Of course, we all spring into action with fluids, blood products, warming blankets, and immediately prepared her for surgery. I went up with her to the OR, and when the two GYN docs with me ran into the room to set up, I was left in the holding room alone with the patient. It was a Saturday night, so the place was empty. "Hello?" I yelled. "Is there a nurse around? I need to endorse this patient!"
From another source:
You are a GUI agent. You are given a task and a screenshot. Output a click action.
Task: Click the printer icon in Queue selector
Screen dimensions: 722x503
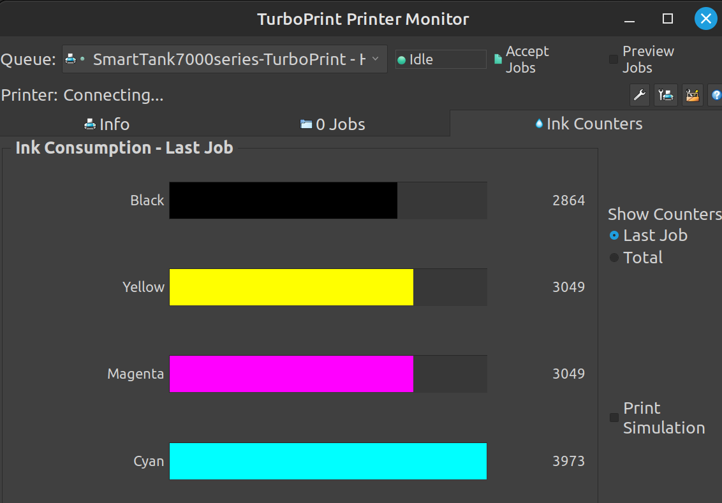(x=71, y=59)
I look down at the woman, and she's lying there quietly, with her eyes closed. I started attaching monitor leads so I could keep an eye on her until someone came. Suddenly she takes a deep, trembling breath in...pauses....and lets it out, her face slack.
I almost soiled myself. In fact, I think maybe a little pee might have escaped.
I grabbed her wrist to feel for a pulse, yelling, "Ma'am! Miss! Open your eyes!" as I desperately looked around for a code cart. I have never felt so alone in my life.
Fortunately she opened her eyes. "Are you ok?" I asked? She nodded. Her pulse was around 120 and thready. I started pumping up the pressure bags on all the blood and fluids that were hanging around her to squeeze out as much as I could into her. I finally noticed a nurse slowly sauntering down the hall and yelled for help. Thank goodness the docs came running out of the OR and they all took her in.
I found out later that they suctioned two liters of blood out of her abdomen, fixed the rupture, and she's in the ICU but ok and recovering.
The lesson I learned? I will NEVER go up to the OR with a case like this again without another ER nurse with me.